Everybody loves to hate Microsoft

There's no love lost between partisans of Linux and Microsoft. The war between the two has been going on for as long as Linux has been in existence. The war was fanned to a fever pitch with the 2003 SCOX vs. IBM lawsuit, and it's stayed at that level ever since.

It's totally unsurprising, therefore, that Microsoft's delayed release of Vista would have the anti-Microsoft forces watching gleefully for any signs of stress, internal or external, at Microsoft. Schadenfreude is alive and well and practiced with raucous enthusiasm by many Linux partisans.

Microsoft has no-one to blame for this but itself. Since it's inception 30 years ago, Microsoft has played a brutal game of hardball with competitor and partner alike. The ultimate example of this was Microsoft's treatment of IBM during the initial development of OS/2. IBM and Microsoft were partners until it became obvious that Windows would suite Microsoft's purposes better than OS/2. Microsoft developed and marketed Windows, competing against OS/2. This culminated with the release of Windows 95, where Microsoft finally buried OS/2 once and for all. Windows 95's win over OS/2 was a text-book example of Microsoft FUD versus IBM marketing ineptitude.

Microsoft's business practices go hand-in-hand with their software practices: promise features to keep back the competition, then deliver very little and deliver it late. Such as, for example, Vista, the next greatest version of Windows. Vista is not the first delayed release of Windows. The predecessor to Windows XP, Windows 2000, was paper launched in December 1999. It had been in development for over five years. The other significant problem with Vista, its loss of pre-announced features, is also shared by earlier releases. In fact, the one feature that has forever been added and dropped is an advance file system. Starting in 1994 with Cairo (Windows NT 4), Windows NT was supposed to ship with Object File Store, or OFS. It was supposed to provide a foundation for advanced features, such as search. Sound familiar? It should. It was dusted off and added to Longhorn's features in 2002. It morphed into WinFS, then was dropped again so that Longhorn (now known as Vista) could make an August 2006 delivery.
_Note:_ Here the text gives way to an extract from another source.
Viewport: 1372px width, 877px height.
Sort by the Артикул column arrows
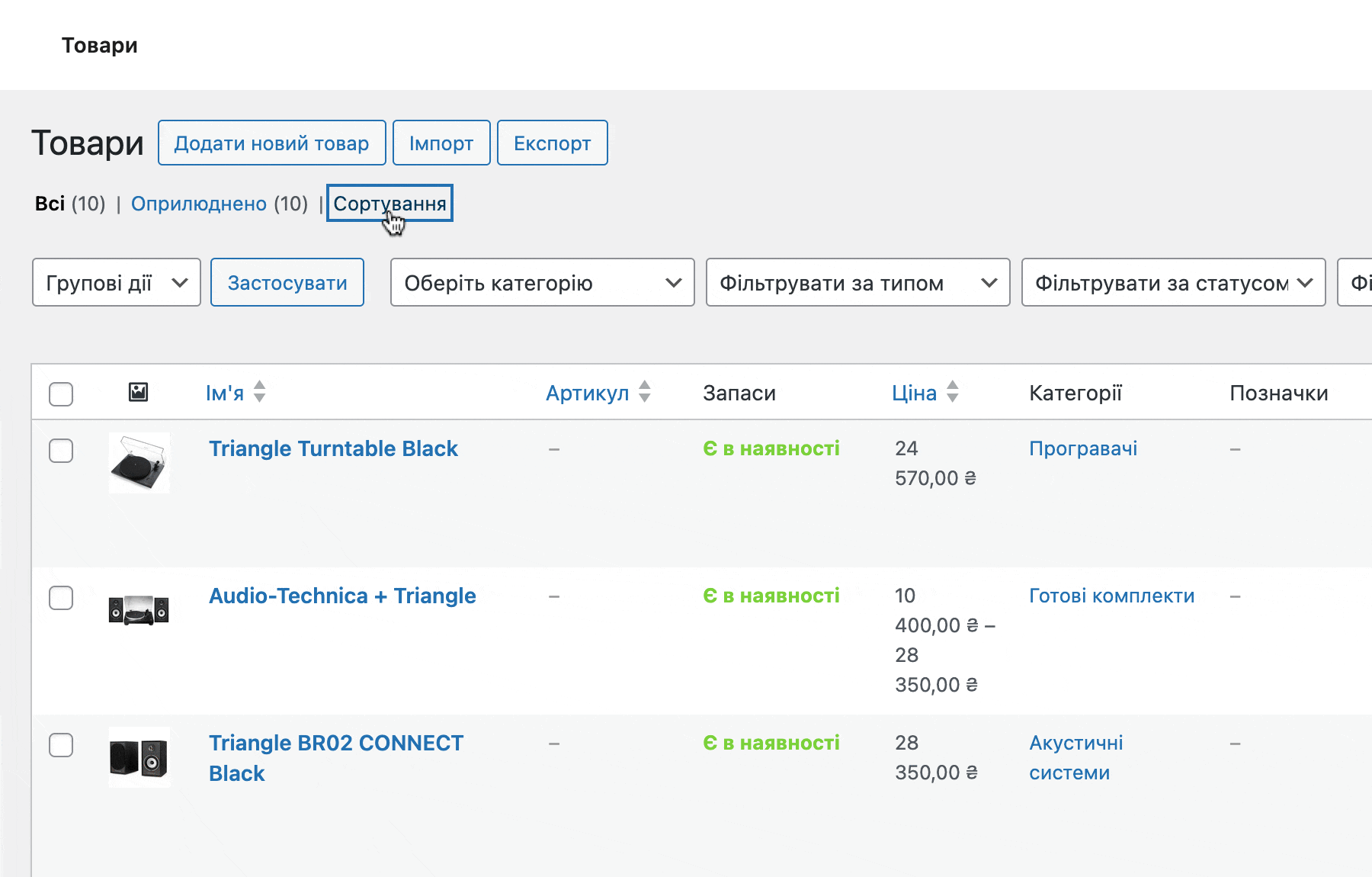(644, 392)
But even that date has slipped. Vista won't be out now until February 2007. And according to some accounts, over half of Vista needs to be rewritten. That's from leaked internal information and "informed sources." And so the anti-Microsoft forces gleefully report the problems and chant ceaselessly about the coming downfall of Microsoft and the rise, yet again, of Linux. The only problem with reveling in someone else's misfortunes is that what goes around comes around. If we could harness all that energy anti-Microsoft folks want to expend trashing Microsoft, and put it towards really polishing the Linux desktop experience, then maybe, just maybe, Linux really would be a viable alternative to Windows. Instead of the perennial loser.